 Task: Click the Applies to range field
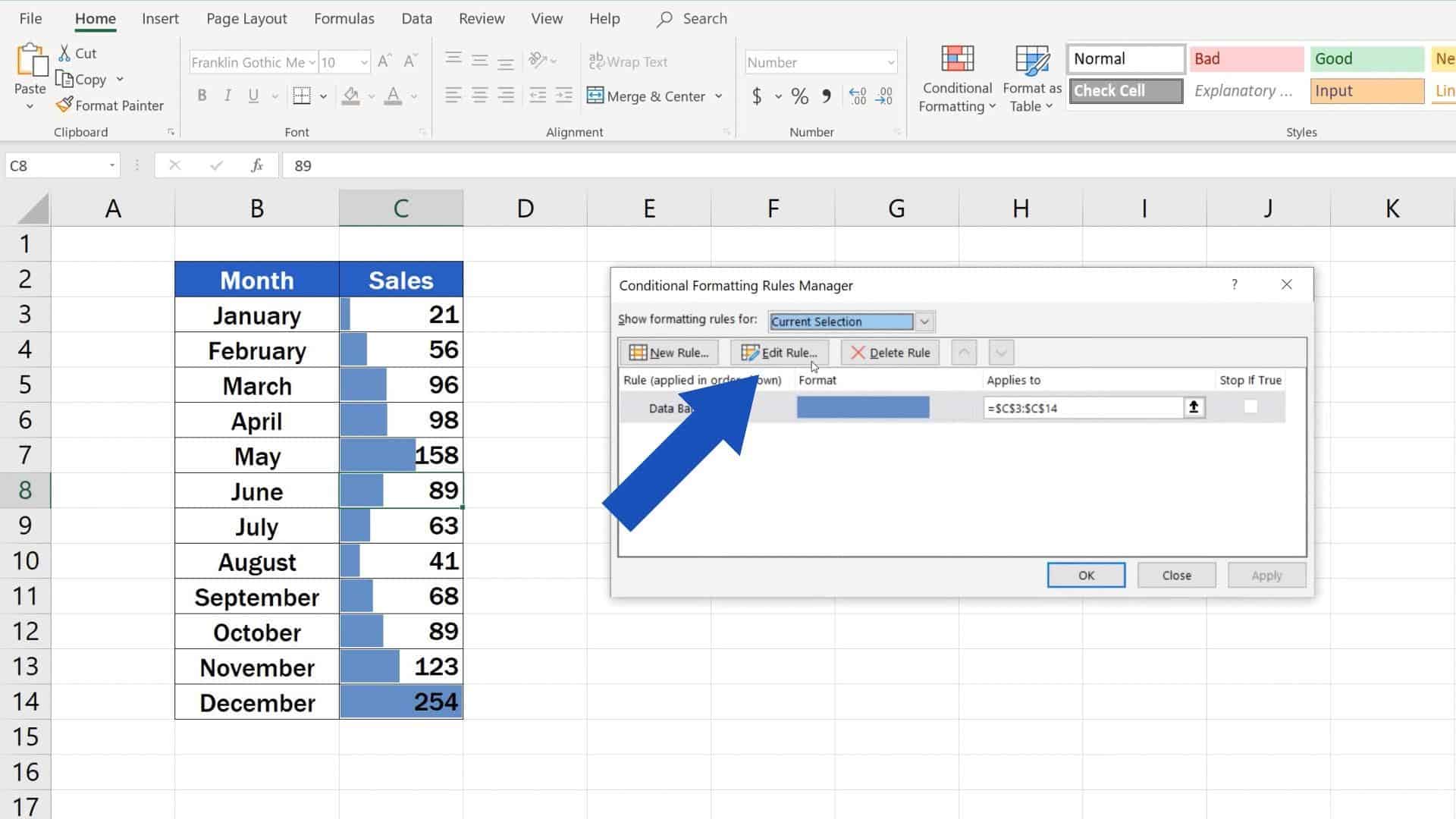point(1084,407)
========================================
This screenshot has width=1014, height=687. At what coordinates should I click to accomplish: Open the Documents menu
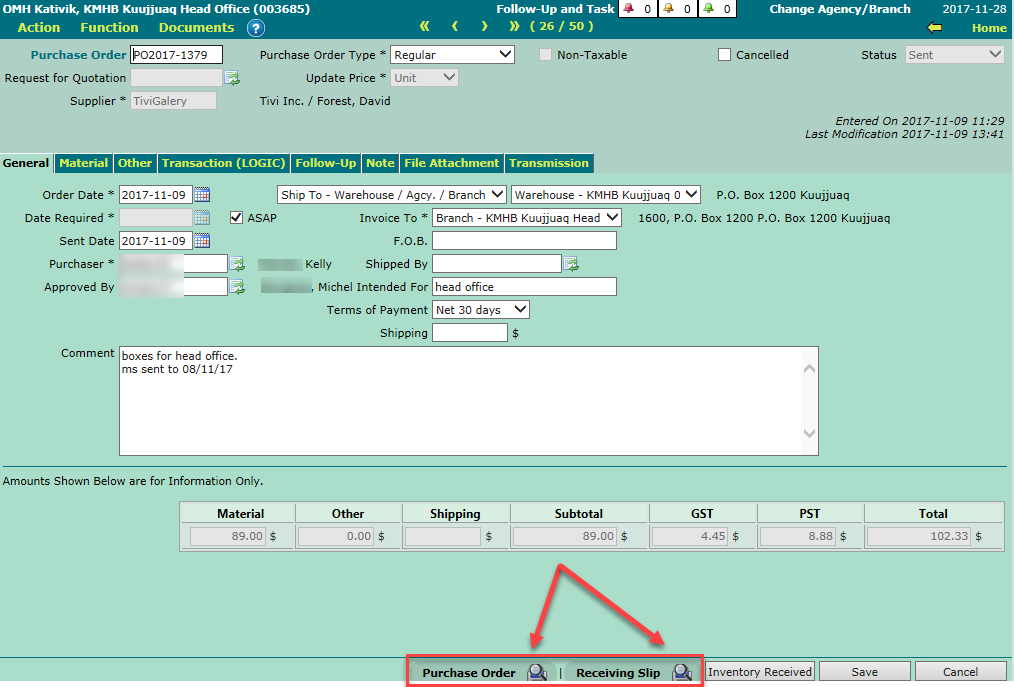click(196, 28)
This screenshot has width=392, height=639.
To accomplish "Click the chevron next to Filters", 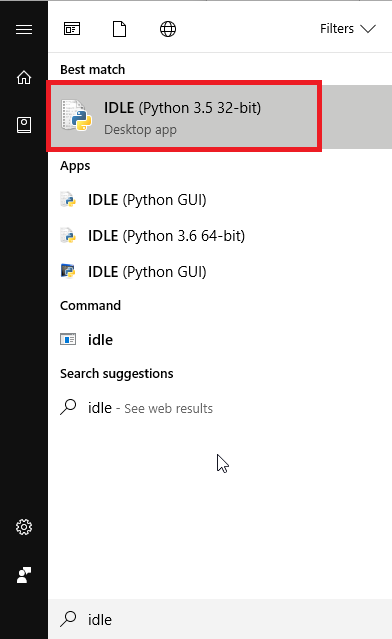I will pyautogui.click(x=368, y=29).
========================================
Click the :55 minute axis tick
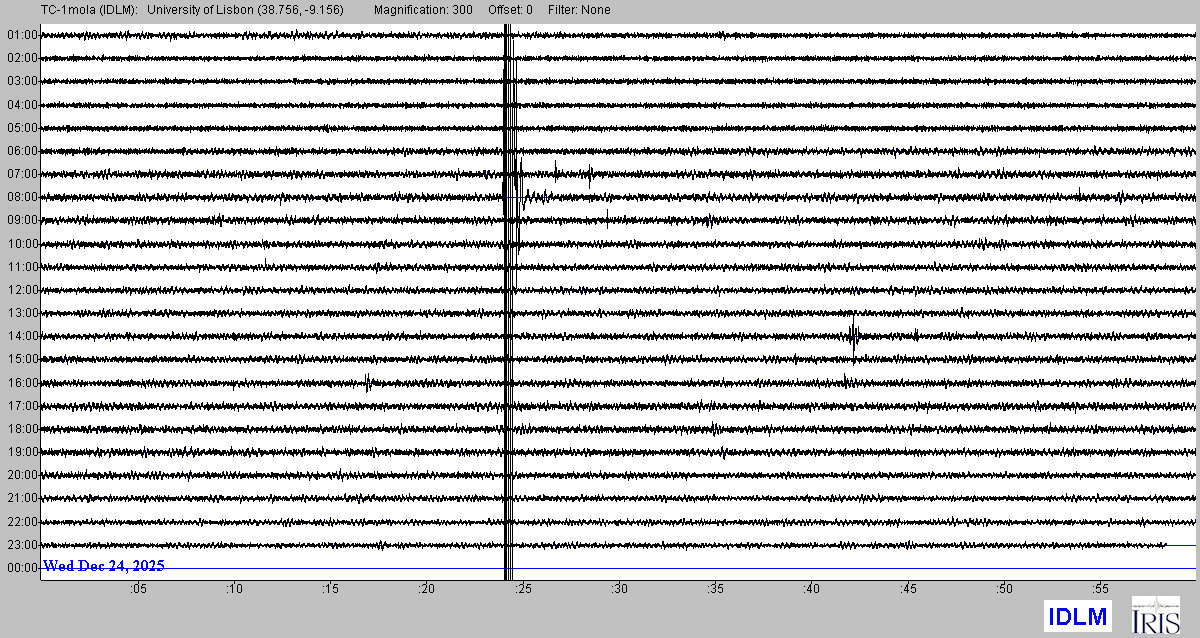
========================================
Extract every line of the records that contains the string "width".

### REPLY
This screenshot has width=1014, height=687. At what coordinates should I click to accomplish: Open the Documents menu
This screenshot has width=392, height=639.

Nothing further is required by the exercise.